--- BEGIN Page text ---

An algorithm is defined as “a step-by-step procedure for solving a problem or accomplishing some end” (Merriam-Webster, s.f).Furthermore, any algorithm can be designed and implemented using only three types of control structures. Böhm&Jacopini (1966) demonstrated the structured programming theorem that specifies that all algorithms can be built using sequential, conditional (selection) and repetitive control structures.Therefore, three types of logical structures can be combined to build programs that provide a solution to various issues that are made: sequence, selection or conditionals and iteration or cycles.
Analysis of control structures with flowchart
As it is shown in Figure 2 the sequential structure seen is the simplest of all, it simply indicates to the processor that must consecutively execute a list of actions (which can be, at turn, other control structures); to build a sequence of actions. Figures 3 and 4 show through representative schematics as pseudocode and flowcharts are useful to express programming structures, which are a schematic representation of the sequences of a program and graphically represent the algorithms. On the one hand, we have the conditional statement that is used when an algorithm wants to establish that an action or sequence of actions is only executed if a certain condition is met. Conditional statements can be of several types: single conditional statement, double or alternative conditional statement, or multiple conditional statements. Iterative or loop structure is used when the execution of an action or sequence of actions must be repeated several times. A condition will determine when the iterations should continue and determines the continuity of the loop that can be defined before or after the sequence of actions. Algorithms created to solve problems can consist of simple sequences of instructions(Rahman et al 2020).

--- END Page text ---
--- BEGIN Data segment ---

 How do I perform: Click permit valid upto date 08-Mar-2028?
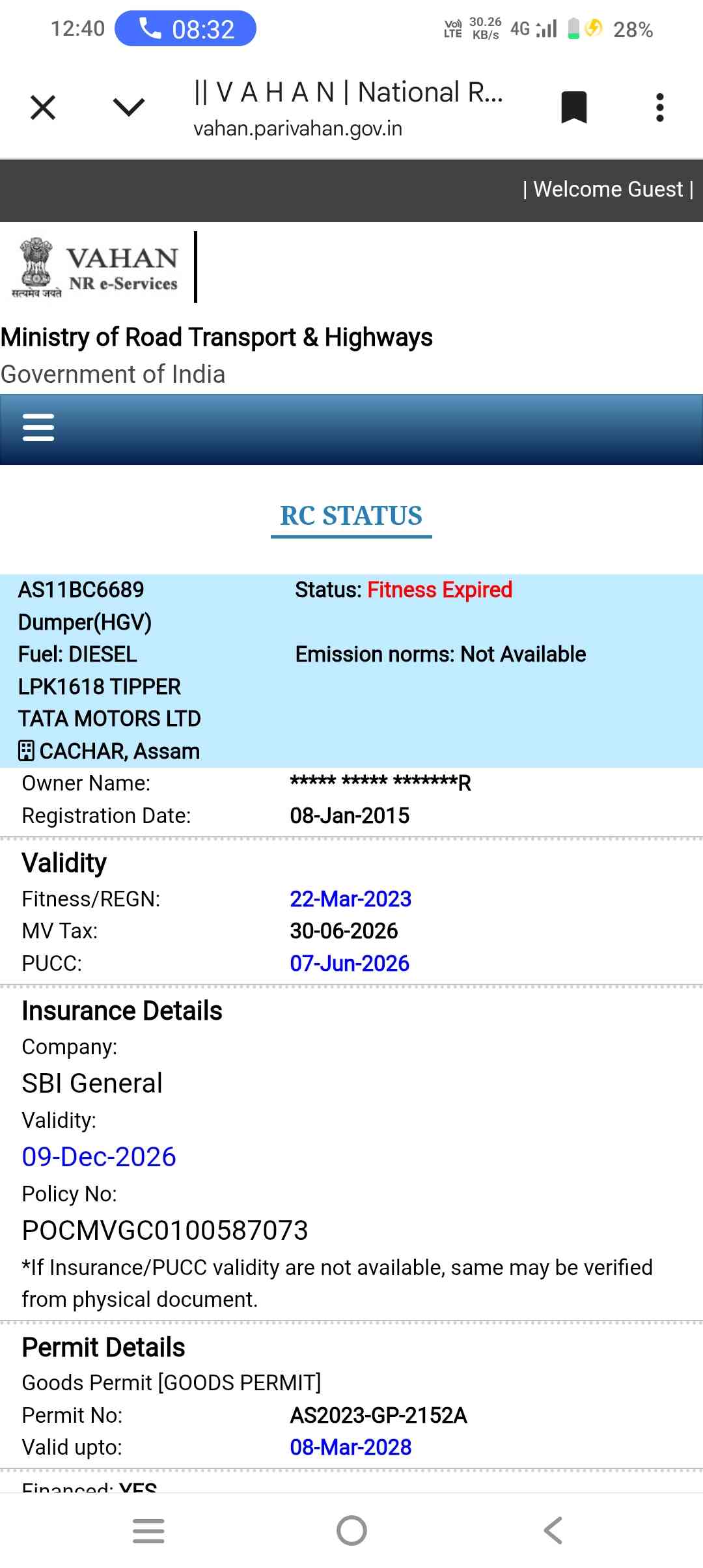tap(350, 1447)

--- END Data segment ---

**Task instructions:**
[1] Print the passage on control structures exactly, everything from "An algorithm is" down to "iteration or cycles.".
[2] List every type of conditional statement that the passage on control structures above names.

**List of solutions:**
[1]
An algorithm is defined as “a step-by-step procedure for solving a problem or accomplishing some end” (Merriam-Webster, s.f).Furthermore, any algorithm can be designed and implemented using only three types of control structures. Böhm&Jacopini (1966) demonstrated the structured programming theorem that specifies that all algorithms can be built using sequential, conditional (selection) and repetitive control structures.Therefore, three types of logical structures can be combined to build programs that provide a solution to various issues that are made: sequence, selection or conditionals and iteration or cycles.

[2]
- Single conditional statement
- Double or alternative conditional statement
- Multiple conditional statements